Ariz. utility plans record solar battery as coal plant closes

Source: By Edward Klump, E&E News reporter • Posted: Monday, November 18, 2019

The Salt River Project, an Arizona power provider that has a stake in the closing of coal-fueled Navajo Generating Station, has committed to two new solar and energy storage developments — including one projected to be the biggest solar-charged battery project in the state.

The Sonoran Energy Center will have roughly 250 megawatts of solar capacity to charge a 1,000-megawatt-hour energy storage system, according to SRP. The Storey Energy Center will involve about 88 MW of solar capacity associated with a 264-MWh storage system, SRP said.
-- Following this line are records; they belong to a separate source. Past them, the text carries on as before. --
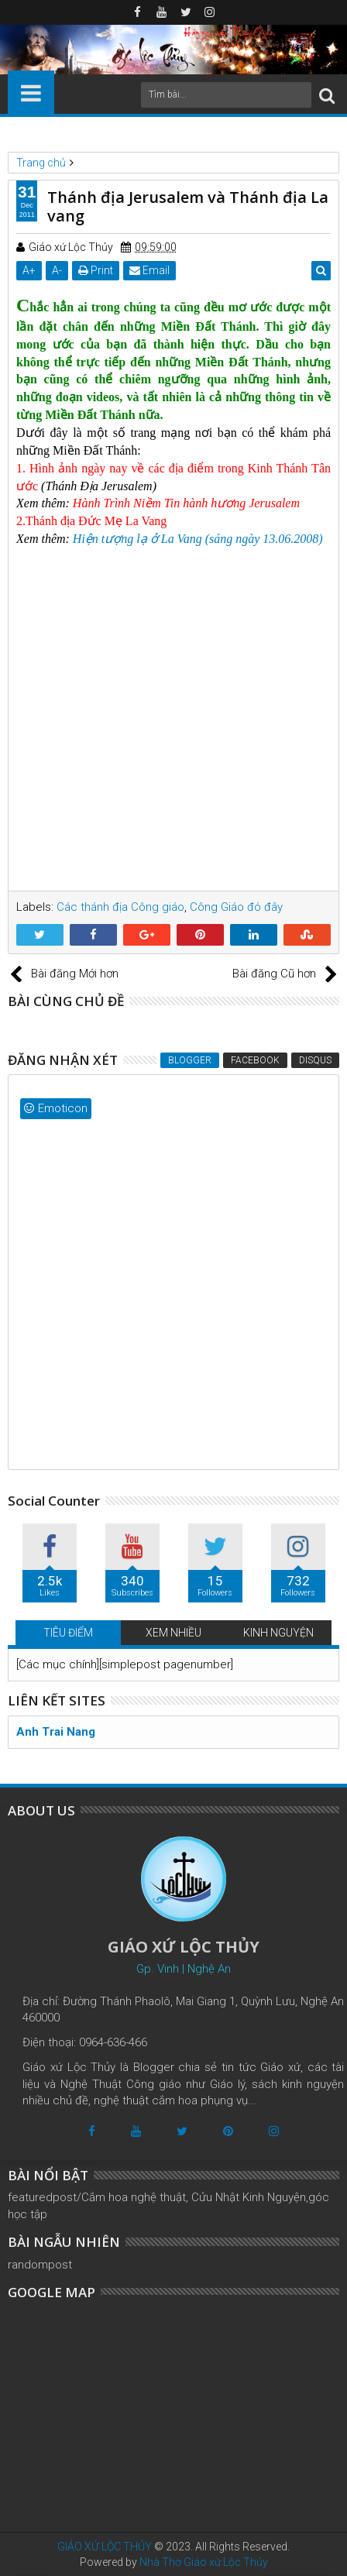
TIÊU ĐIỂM (68, 1632)
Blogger (189, 1060)
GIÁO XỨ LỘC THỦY (104, 2546)
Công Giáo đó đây (236, 907)
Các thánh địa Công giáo (120, 907)
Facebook (255, 1060)
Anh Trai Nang (55, 1732)
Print (95, 270)
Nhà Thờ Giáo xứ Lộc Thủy (203, 2562)
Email (149, 270)
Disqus (315, 1060)
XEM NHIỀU (173, 1632)
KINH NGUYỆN (278, 1632)
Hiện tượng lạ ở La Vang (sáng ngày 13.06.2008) (198, 538)
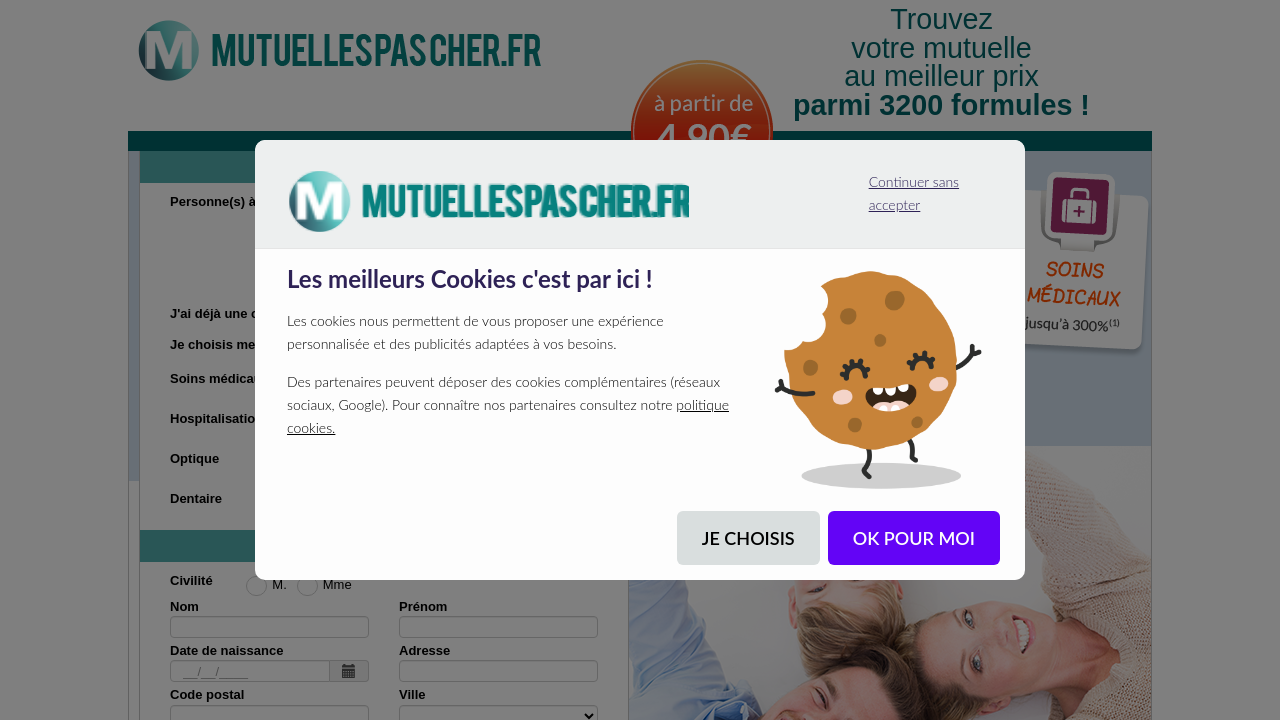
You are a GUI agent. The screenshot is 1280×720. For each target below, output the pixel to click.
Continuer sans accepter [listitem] (904, 185)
“The commitment by Salt River Project to invest in a 1,000 MWh battery storage system will be one of the largest single battery projects in the world, so this is an exciting development,” Kelly Speakes-Backman, CEO of the Energy Storage Association, said in a statement. “The project highlights just how far energy storage has come in a short period of time.”

SRP, a public power utility, is the biggest electricity provider for the Greater Phoenix area. It serves over 1 million customers. The solar and storage announcement last week came as the Navajo Generating Station has been winding down its last few days as a power producer. While SRP expects to use generation fueled by natural gas to help fill much of the coal plant’s void, solar and storage are elements that will be in the future energy mix. SRP’s generation sources include everything from renewables to other coal assets to nuclear, according to the utility’s website.

The new solar plants are slated to be online by June 2023, and they are to be owned and operated by units of NextEra Energy Resources LLC. SRP will climb to more than 60% of a goal of adding 1,000 MW of new utility-scale solar energy to its system by the end of fiscal 2025, according to Mike Hummel, SRP’s CEO and general manager.

“These integrated solar and storage plants will allow SRP to meet its summer peak demand, reduce carbon emissions, and provide clean energy to our customers while optimizing energy output using state-of-the-art battery technology,” Hummel said in a statement.

Last week’s announcement was the latest attention for batteries in Arizona. In February, Arizona Public Service Co. revealed a plan to add 850 MW of battery storage and at least 100 MW of new solar. But it has delayed some of its battery expansion plans in the wake of a fire at a storage site in the state (Energywire, Aug. 9). An investigation into that incident continues.

Patty Garcia-Likens, an SRP spokeswoman, said via email last week that batteries have been operating reliably and safely at utilities across the country. Batteries that experienced fires and failures make up a small segment of operating batteries, she added.

“With these two new projects not coming online until 2023, SRP and NextEra will have ample time to incorporate any lessons learned and any enhancements made in battery management systems and evolving chemistries that will only help to make battery energy storage systems even more reliable resources for the grid,” Garcia-Likens said.

SRP’s investment in the Sonoran and Storey centers comes, she said, through power purchase agreements whose terms are confidential. SRP isn’t planning to adjust customer bills because of them, she said.

The new capacity was picked as a “result of an all-source [request for proposals] process to meet SRP’s growing customer load and represents a competitively priced energy supply source for our customers,” Garcia-Likens said.

For SRP, the new projects will aid a 2035 goal to lower generation carbon emissions per megawatt-hour by over 60%, and by 90% in 2050, compared with 2005 levels. The new plants will produce enough solar energy to power about 100,000 homes, according to SRP. The idea is to make surplus energy available from batteries when demand is high.

Matt Handel, vice president of development for NextEra Energy Resources, said in a statement that the projects will “provide a significant economic boost for their local communities and for Arizona, including good jobs and millions of dollars in additional tax revenue.”

The addition of a major battery project also boosts hopes for hitting 35 gigawatts of new energy storage systems in the United States by 2025. More than 1 GW is deployed in the United States, based on data from the Energy Storage Association.

“According to the most recent estimates, we’re on pace to see approximately 480 MWh of storage deployed for 2019, so a project of this magnitude is a noteworthy milestone as we continue working toward our goal of reaching 35 GW of storage by 2025,” Speakes-Backman said.

Still, she said, energy storage “has a long way to go for making the grid more resilient, efficient, sustainable and affordable.” Speakes-Backman said projects like these could be the norm if Congress acted to expand the investment tax credit to include all stand-alone storage.

She also said the industry has made safety a top priority, noting her association’s formation of the Corporate Responsibility Initiative to help showcase best practices.

“It’s important for regulators, utilities and developers to work together to ensure all risks are addressed and mitigated as a part of standard operations,” Speakes-Backman said. “This includes all assets — generation, wires, pipeline and energy storage.”